はじめに 京都府丹後地域には、なぜ長寿者が多いのか

的場聖明

京都府丹後地域での長寿研究

 ギネスブックに記載されて久しいですが、現在ヒトの最長寿者は、フランス人女性でジャンヌ・カルマン氏(1997年8月4日没、122歳)、男性で木村次郎右衞門氏(2013年6月12日没、116歳)です。

 木村次郎右衞門氏が一生涯のほとんどを京都府京丹後市で過ごされたこと以外にも、浦島太郎伝説など、この丹後地域(与謝野町、伊根町、京丹後市、宮津市)では、長寿の話題が以前から多くありました。

 この長寿地域が、青森県の「短命県脱出」を目標に開始された弘前市「岩木健康増進プロジェクト」から注目され、弘前市岩木地区との比較研究や、丹後地域独自項目の長寿因子探索が2017年に始まりました。

 2017年の開始時点で10万人あたりのこの地域の百寿者人口が135人で、当時の全国平均50人の2・7倍でしたが、2021年現在も図1のように全国平均の2・95倍です。また、京丹後市に限って言えば、全国平均の3・24倍にもなります。

 
 

 京丹後市立弥栄病院の診療を担う各科が協力して、約2000項目のアンケートや血液・尿検査などを実施することで、その長寿の因子を検討しています。
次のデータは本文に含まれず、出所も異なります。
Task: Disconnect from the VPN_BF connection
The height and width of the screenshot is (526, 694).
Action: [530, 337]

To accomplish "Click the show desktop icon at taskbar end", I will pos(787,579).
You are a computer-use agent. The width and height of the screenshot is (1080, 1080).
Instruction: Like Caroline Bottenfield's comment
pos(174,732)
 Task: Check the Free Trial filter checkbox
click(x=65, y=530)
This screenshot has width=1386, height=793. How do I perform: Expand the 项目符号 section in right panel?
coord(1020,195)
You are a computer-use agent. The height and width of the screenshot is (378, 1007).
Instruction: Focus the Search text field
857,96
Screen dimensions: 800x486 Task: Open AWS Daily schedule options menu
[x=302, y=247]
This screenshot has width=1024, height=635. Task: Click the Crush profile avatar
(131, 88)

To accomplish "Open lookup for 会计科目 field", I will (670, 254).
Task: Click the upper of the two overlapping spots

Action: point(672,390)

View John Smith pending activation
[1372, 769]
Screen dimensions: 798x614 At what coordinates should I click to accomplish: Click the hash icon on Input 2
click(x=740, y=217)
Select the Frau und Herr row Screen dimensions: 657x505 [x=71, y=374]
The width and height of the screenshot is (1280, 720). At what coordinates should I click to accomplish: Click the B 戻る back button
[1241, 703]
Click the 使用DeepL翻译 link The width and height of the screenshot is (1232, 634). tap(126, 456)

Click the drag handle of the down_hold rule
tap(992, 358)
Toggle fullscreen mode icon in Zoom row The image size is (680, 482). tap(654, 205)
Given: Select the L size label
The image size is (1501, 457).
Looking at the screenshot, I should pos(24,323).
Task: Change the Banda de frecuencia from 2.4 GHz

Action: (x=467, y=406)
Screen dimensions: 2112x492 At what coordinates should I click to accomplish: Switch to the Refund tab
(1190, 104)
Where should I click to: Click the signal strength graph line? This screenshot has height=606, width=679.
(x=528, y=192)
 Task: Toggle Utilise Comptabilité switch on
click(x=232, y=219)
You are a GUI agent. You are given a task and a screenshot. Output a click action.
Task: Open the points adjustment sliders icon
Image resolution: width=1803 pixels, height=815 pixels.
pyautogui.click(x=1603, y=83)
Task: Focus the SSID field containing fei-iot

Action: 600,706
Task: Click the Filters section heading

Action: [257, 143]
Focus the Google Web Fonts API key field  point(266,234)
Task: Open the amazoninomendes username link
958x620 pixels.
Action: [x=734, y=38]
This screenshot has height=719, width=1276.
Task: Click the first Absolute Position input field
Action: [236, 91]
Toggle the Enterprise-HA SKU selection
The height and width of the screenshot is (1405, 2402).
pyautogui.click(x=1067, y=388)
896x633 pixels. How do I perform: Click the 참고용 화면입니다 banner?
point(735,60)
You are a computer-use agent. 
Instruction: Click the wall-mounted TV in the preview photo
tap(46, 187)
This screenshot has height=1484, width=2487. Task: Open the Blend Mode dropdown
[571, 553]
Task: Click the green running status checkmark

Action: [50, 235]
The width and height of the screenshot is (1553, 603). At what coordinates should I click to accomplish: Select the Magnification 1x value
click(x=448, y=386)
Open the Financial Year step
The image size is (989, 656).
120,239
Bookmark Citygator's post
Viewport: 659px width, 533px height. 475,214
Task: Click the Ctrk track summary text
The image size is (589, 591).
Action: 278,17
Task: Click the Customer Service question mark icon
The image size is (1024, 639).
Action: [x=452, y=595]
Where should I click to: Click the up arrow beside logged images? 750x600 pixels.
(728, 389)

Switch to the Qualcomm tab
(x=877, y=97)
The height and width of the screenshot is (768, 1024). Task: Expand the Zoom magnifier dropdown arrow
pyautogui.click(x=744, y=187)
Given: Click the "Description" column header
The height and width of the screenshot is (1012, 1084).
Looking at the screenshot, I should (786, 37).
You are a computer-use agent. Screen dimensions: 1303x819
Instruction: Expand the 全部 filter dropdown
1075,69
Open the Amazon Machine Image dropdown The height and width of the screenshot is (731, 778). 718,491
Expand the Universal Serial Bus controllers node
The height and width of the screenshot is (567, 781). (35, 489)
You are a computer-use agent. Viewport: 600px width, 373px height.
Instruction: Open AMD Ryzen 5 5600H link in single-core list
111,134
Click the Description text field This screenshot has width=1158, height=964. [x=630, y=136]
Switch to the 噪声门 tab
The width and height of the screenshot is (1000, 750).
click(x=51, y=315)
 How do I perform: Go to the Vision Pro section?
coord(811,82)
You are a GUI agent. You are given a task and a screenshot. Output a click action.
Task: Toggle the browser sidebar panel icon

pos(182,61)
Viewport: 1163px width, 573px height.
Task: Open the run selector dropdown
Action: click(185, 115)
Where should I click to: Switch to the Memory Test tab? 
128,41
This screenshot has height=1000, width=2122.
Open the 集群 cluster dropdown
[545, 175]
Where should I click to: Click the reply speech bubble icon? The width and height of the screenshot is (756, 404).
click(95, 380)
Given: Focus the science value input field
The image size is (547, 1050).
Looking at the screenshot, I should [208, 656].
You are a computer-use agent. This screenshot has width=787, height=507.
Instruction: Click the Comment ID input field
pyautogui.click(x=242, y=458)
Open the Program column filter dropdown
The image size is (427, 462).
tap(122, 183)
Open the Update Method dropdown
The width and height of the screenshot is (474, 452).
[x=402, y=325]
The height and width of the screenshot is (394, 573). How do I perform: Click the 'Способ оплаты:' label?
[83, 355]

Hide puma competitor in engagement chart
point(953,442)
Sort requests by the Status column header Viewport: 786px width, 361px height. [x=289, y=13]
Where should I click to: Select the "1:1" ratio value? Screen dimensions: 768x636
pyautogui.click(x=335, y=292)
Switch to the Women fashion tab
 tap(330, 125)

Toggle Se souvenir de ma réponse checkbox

青森県弘前市岩木町と京都府京丹後市の社会的背景の比較

 検診開始時の最初の約300名のアンケート結果から、社会的な背景と生活様式として、青森県弘前市と京都府京丹後市では左記項目の違いが認められました(図2)。

 
 

京丹後市では……
(1)個人的なことを話せる友人が多い。
(2)男性が家事にかける時間が多い。
(3)同居する人数が少ない。

 血液検査や尿検査について、現在詳しい結果の分析が続けられていますが、筋力、骨格筋量、腸内細菌、骨密度、心機能など全項目を15 年間継続して検討することで、その結果を予防医学や社会医学そして日常診療に役立てることが期待されています。